Sichuan Baoning Vinegar (四川保宁醋)
Sichuan is one of China’s westernmost provinces and contains the ancient and famous city of Chengdu. Famed for its agricultural prowess, Sichuan was the breadbasket that saved China’s forces from starvation and collapse during the fight against Japan before and during World War II. It was also the last stronghold of the Nationalist forces of Chiang Kai Shek before he departed and fled to Taiwan after losing the Revolution to Mao Zedong’s Communists.
Chengdu also played an important part in Ancient Chinese history. During the Three Kingdoms Period, one of the Kingdoms was the Kingdom of Shu and was the home of the wise and cunning Liu Bei, one of the protagonists in the classic Chinese novel Romance of the Three Kingdoms. It is also where the first paper money was circulated starting in the capital Chengdu in the 10th century.

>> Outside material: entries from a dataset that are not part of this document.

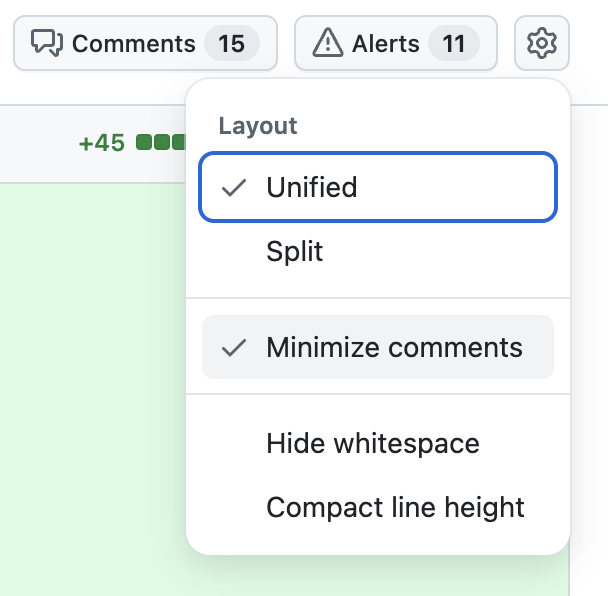Click the checkmark beside Minimize comments
This screenshot has width=608, height=596.
233,347
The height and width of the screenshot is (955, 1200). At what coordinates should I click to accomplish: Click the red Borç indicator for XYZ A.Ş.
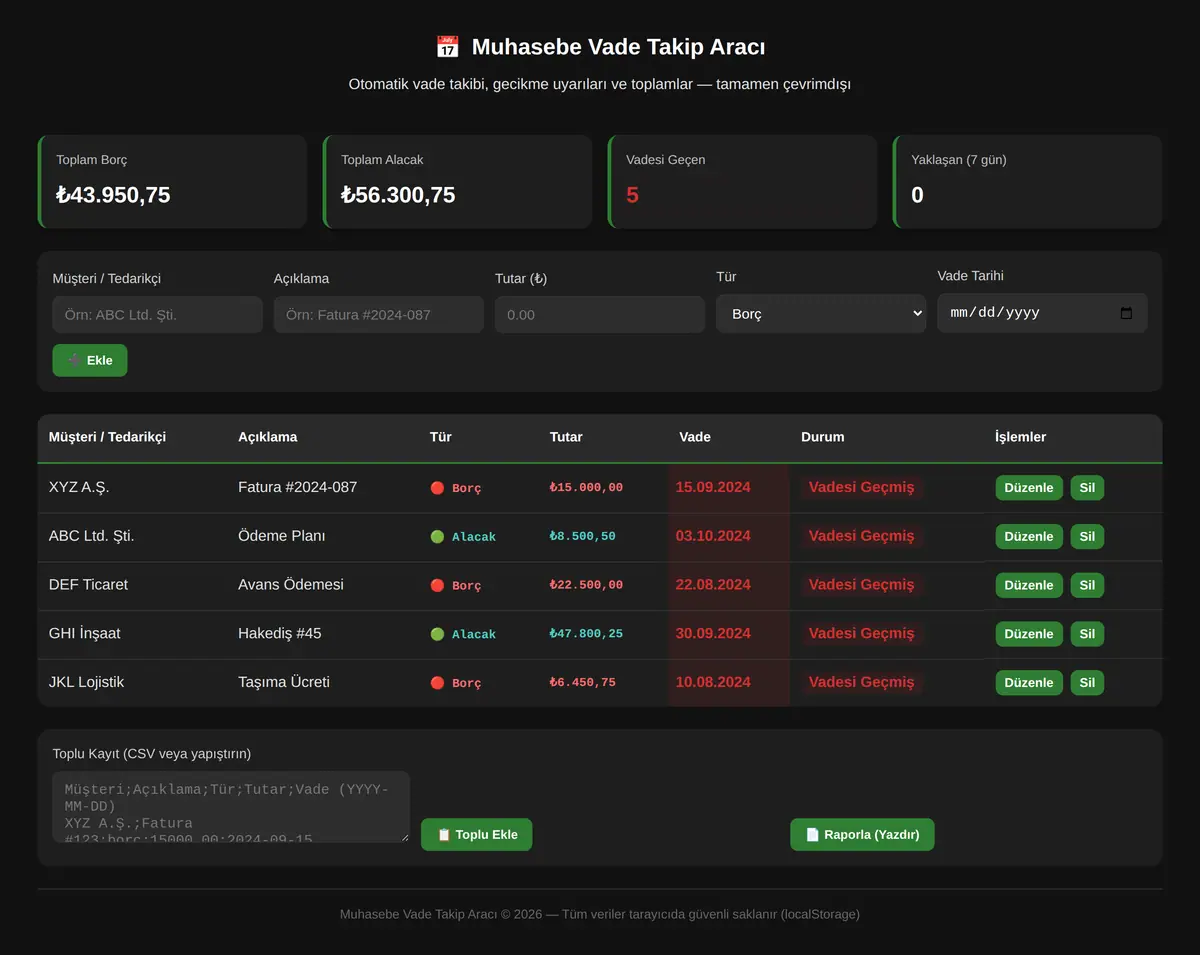pos(437,488)
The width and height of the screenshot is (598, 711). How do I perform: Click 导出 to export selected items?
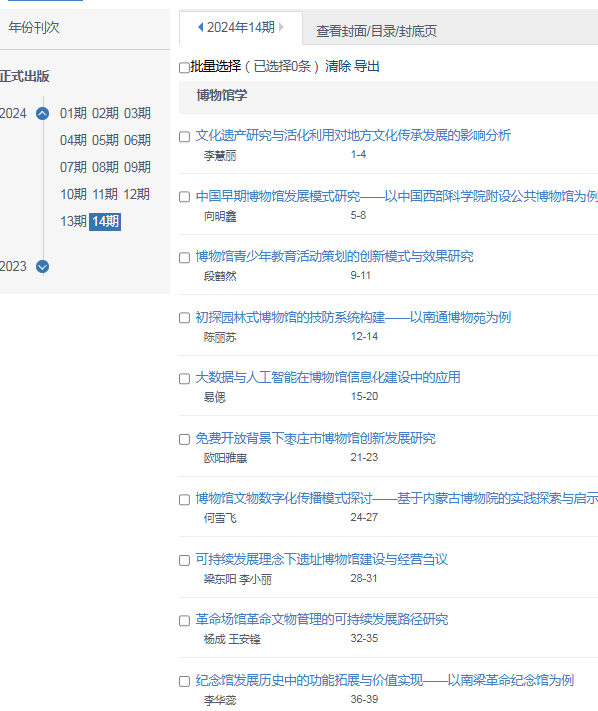366,66
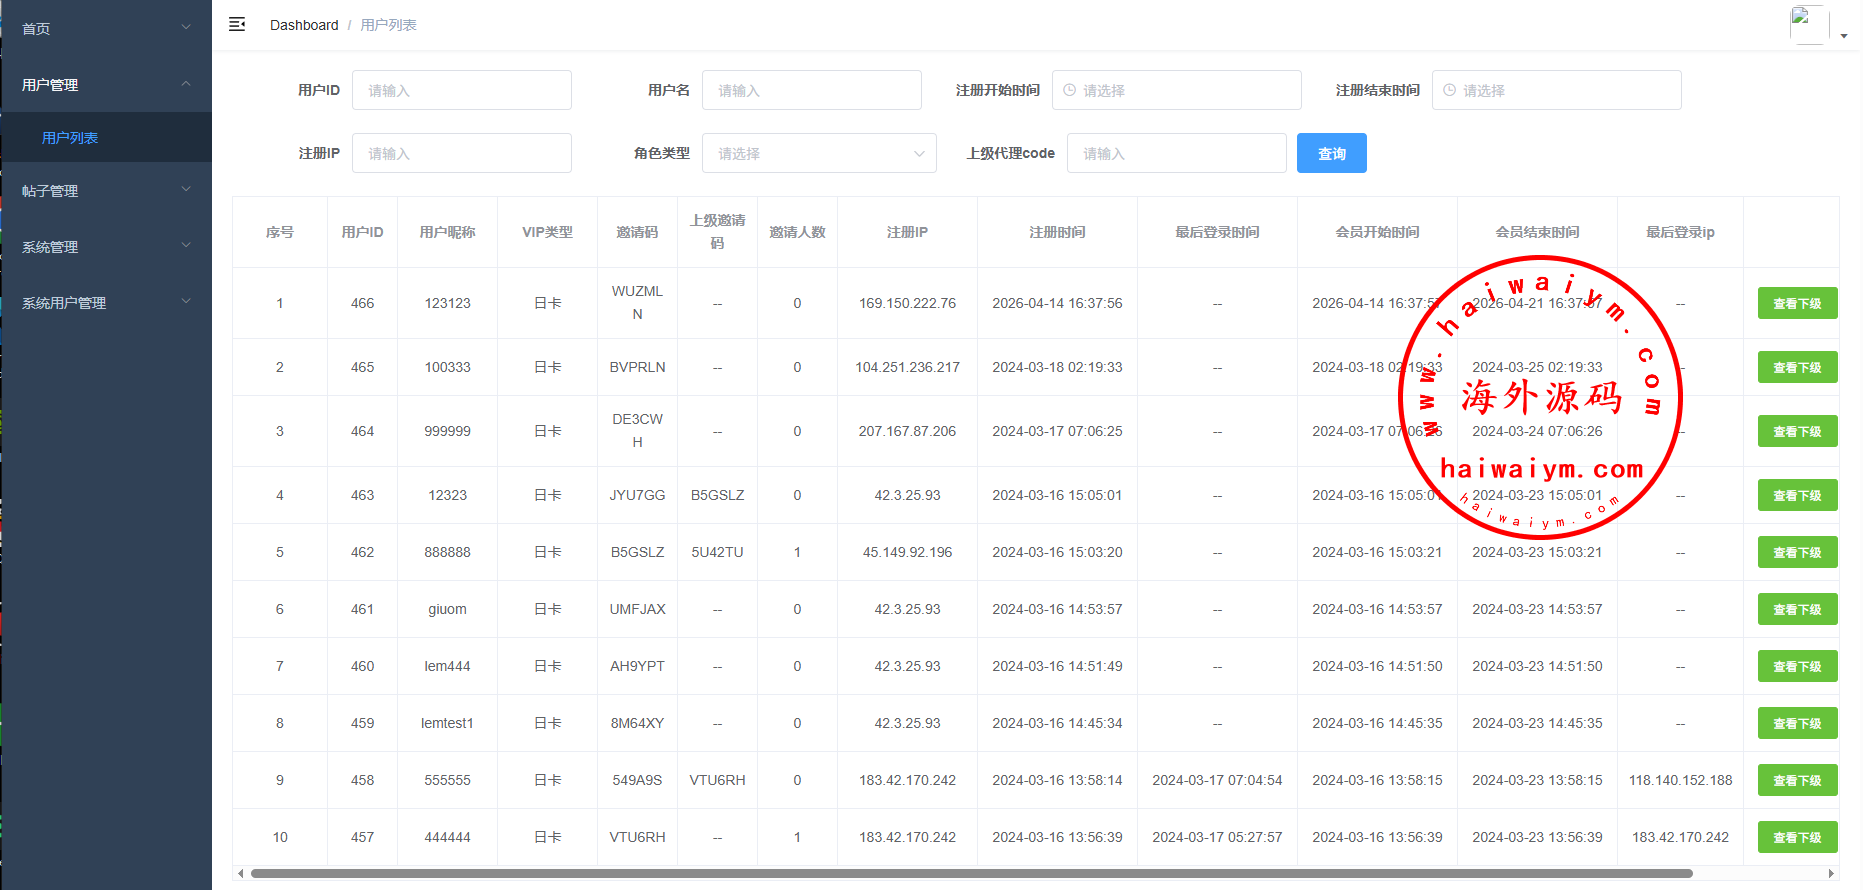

Having such a unique history, it also is known for its unique culinary traditions including spicy food (often known in the West as Szechuan cuisine). Thus it is not surprising it also has its own vinegar, Sichuan Baoning Vinegar. Baoning Vinegar was created around the year 1618 as the Ming Dynasty was falling apart and coming to a close. During this time the innovation of Baoning was made by simplifying the base ingredients—wheat bran is the main cereal though others can be present in fractional quantities—but making the Qu much more complex.
The Qu for Baoning Vinegar contains dozens of types of traditional Chinese herbs which impart special flavor and reputed health properties to the finished vinegar. Like the others, it is also aged though usually for only 3 months to 1 year.
Fujian Yongchun Monascus (Red) Vinegar (永春老醋)
The final of the four, and the least likely to be found outside China, Fujian Yongchun Red Vinegar is named both from the town in the southern coastal Fujian province it is made but also due to its unique red color as opposed to the black color of the other three. The red color comes from red mold in the Qu which comes from the Monascus rather than Aspergillus genus of molds. Distinct from the other three, Yongchun Vinegar is a liquid state fermentation process, similar to those in the West, and also uses rice almost exclusively as its starch.
Once converted to alcohol, the mash is poured first into an urn one-half full of one year old vinegar. One year later, one-half of this urn is poured into another urn one-half full of two year old vinegar. This repeats once more so that the vinegar is aged at least three years by the time it is done. This process of using successive containers of aged vinegar to mature new vinegar is nearly identical to the Solera process for aging Sherry Vinegar in Spain.
Citizens, my version of this recipe calls for “old” cucumbers, which according to Chinese traditional medicine are much better for you. I also add a touch of garlic and garnish the dish with minced cilantro and celery leaves. My favorite version of this uses Sichuan Baoning vinegar, but any Chinese vinegar will work and you can even use Balsamic vinegar if you are so inclined.